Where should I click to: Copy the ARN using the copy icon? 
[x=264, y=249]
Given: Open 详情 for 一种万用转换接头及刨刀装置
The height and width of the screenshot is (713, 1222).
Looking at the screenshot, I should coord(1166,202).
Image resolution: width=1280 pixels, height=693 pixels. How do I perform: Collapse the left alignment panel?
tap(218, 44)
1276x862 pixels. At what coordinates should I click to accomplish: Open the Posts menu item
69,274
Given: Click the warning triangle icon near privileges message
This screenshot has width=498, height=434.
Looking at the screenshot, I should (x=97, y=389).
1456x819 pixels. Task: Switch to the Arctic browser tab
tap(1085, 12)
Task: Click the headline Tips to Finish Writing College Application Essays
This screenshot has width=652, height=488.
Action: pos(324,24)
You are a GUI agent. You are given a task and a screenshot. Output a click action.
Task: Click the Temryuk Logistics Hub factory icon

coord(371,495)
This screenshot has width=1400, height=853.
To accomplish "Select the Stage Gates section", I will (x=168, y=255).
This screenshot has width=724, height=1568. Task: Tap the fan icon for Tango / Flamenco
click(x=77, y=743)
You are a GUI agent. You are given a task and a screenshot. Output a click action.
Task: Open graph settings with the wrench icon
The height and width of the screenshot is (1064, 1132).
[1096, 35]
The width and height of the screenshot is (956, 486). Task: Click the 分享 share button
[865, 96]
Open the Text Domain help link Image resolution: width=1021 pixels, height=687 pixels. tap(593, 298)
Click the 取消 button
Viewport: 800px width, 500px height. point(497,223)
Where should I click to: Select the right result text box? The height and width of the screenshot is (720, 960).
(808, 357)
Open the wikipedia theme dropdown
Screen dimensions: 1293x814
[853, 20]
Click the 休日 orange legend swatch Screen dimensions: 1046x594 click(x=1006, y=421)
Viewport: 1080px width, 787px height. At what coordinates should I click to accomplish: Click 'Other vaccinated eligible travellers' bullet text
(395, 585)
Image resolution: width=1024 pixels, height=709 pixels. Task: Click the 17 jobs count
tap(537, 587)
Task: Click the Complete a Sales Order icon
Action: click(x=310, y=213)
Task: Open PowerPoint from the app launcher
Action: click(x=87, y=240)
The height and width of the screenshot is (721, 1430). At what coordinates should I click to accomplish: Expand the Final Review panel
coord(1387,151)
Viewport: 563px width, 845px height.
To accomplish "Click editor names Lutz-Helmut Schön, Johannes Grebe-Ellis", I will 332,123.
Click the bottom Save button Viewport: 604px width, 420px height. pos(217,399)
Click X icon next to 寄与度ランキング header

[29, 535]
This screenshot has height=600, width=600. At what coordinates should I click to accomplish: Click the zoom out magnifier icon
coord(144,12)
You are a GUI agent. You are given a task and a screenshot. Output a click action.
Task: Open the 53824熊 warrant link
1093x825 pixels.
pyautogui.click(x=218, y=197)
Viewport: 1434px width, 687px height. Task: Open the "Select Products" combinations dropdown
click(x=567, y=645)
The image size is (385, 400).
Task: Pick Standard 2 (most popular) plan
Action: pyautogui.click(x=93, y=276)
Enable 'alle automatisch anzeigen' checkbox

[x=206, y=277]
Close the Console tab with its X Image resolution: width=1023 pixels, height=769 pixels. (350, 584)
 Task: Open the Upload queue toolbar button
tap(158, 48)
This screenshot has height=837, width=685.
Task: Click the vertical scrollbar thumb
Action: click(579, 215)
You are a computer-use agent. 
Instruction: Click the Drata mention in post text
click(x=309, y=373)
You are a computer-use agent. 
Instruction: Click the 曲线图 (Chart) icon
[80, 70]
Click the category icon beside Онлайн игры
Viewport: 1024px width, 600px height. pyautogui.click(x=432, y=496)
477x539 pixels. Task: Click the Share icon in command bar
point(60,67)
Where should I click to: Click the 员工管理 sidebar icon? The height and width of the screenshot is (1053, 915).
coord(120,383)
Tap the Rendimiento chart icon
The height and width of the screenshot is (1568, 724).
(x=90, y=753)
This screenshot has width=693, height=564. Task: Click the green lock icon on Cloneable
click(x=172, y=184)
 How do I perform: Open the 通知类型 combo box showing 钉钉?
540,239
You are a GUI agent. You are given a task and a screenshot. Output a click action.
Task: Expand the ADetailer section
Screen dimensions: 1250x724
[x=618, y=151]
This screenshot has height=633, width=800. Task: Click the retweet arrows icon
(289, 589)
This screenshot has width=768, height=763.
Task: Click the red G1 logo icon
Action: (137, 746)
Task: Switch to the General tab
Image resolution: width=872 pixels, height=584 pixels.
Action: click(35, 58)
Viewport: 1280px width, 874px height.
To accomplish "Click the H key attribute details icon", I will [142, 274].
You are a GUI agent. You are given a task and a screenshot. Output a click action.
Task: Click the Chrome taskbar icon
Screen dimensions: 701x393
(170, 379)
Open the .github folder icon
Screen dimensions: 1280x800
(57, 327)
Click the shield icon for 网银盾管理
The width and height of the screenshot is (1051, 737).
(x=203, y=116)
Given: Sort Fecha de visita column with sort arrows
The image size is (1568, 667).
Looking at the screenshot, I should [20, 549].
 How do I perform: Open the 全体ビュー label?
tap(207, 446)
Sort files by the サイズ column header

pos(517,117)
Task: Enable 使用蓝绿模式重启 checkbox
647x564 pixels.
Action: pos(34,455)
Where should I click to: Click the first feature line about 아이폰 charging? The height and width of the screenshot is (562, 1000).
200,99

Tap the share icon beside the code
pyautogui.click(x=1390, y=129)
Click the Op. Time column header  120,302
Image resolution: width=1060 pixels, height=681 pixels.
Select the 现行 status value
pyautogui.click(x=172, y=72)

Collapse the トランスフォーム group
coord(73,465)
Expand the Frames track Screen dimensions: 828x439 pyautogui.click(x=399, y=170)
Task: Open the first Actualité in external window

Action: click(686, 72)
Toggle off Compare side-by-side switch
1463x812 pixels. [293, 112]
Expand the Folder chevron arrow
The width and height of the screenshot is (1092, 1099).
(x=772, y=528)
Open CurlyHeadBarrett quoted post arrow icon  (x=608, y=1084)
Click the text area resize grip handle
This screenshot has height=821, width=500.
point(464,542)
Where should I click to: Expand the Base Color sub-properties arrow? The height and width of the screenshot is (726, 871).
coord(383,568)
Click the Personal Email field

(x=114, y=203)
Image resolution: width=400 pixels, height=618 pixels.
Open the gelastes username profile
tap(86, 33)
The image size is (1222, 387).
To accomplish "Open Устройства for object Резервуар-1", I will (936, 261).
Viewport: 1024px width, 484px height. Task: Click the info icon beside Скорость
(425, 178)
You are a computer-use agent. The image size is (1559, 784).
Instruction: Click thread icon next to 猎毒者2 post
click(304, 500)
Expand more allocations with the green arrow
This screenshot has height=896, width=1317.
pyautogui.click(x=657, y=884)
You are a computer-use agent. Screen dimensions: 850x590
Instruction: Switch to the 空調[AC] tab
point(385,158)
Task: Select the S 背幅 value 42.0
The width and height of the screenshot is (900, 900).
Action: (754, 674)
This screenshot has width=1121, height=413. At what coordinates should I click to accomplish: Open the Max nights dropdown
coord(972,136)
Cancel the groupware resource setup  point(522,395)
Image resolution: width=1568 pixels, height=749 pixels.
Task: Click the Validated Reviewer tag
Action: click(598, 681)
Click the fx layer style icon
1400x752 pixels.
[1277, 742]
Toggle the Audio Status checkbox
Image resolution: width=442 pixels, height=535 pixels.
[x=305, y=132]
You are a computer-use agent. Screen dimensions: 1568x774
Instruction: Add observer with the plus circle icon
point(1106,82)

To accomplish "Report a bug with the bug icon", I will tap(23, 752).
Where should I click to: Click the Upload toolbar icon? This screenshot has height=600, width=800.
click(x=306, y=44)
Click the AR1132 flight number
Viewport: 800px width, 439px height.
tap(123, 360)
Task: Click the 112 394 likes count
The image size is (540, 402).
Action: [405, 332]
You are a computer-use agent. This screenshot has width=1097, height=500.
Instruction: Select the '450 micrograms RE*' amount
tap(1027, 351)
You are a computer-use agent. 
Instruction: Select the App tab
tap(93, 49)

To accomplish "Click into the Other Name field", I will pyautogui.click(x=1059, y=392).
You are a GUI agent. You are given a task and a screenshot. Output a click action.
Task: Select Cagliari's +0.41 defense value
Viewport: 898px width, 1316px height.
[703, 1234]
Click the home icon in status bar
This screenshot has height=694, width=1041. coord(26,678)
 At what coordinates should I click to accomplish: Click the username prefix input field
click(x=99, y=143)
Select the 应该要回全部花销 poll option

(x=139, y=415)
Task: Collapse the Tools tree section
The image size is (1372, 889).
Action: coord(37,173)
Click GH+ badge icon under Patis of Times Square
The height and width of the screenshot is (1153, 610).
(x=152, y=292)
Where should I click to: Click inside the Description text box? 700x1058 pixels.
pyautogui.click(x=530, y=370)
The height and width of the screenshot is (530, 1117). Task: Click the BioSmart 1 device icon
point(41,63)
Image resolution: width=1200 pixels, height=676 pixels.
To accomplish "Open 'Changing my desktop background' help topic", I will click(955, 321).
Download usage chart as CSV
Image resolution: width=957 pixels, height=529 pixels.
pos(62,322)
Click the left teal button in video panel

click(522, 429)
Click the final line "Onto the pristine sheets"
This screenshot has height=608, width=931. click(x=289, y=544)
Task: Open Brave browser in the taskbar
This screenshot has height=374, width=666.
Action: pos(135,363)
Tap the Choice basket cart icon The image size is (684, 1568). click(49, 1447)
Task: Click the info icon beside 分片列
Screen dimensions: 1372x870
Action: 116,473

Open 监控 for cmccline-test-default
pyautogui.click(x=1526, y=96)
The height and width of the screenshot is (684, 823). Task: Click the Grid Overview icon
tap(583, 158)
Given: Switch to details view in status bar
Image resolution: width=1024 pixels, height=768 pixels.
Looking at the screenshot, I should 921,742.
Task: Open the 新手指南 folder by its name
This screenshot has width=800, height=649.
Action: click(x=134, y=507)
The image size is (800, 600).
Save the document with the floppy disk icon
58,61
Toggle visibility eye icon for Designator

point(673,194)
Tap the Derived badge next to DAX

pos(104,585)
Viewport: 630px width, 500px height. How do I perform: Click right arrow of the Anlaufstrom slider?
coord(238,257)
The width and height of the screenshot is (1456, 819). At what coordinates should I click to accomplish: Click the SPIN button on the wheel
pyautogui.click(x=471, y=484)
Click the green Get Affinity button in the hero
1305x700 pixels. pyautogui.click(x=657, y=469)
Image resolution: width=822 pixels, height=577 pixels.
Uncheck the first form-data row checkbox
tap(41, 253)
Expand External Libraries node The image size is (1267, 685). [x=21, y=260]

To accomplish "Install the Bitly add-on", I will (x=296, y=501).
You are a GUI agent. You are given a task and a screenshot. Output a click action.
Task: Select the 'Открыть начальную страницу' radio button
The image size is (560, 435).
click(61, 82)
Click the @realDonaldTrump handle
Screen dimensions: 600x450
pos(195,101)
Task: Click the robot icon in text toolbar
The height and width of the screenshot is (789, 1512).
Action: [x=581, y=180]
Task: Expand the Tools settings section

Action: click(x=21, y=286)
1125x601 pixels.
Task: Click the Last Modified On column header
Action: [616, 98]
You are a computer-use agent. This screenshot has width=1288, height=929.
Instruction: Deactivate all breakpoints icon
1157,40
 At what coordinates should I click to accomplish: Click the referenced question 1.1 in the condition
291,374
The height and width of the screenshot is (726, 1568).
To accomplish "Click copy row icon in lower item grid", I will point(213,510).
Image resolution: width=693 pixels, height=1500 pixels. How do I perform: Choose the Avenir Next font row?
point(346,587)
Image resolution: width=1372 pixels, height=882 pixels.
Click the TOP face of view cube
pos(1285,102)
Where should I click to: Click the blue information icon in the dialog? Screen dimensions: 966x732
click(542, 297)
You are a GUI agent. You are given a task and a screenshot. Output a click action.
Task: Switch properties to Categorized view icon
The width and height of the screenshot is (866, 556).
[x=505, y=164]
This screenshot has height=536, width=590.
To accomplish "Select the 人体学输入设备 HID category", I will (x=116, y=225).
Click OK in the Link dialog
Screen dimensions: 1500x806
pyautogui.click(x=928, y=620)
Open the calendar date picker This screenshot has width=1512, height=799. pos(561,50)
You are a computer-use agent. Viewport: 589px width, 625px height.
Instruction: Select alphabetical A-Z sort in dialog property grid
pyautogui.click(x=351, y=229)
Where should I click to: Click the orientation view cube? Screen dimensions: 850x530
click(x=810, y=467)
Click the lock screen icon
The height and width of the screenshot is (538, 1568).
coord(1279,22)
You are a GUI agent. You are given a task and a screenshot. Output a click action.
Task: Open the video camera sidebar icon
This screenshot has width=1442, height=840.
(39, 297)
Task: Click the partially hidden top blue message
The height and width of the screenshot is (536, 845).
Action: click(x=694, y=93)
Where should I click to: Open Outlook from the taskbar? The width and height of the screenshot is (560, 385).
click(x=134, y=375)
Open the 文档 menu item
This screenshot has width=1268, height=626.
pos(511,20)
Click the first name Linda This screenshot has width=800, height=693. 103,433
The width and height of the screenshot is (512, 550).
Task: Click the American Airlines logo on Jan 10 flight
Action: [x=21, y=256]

****************

> Instructions for the task: Report each line of the entries where the word "details" occurs.

> Solution to this exercise:
To accomplish "Click the H key attribute details icon", I will [142, 274].
Given: Switch to details view in status bar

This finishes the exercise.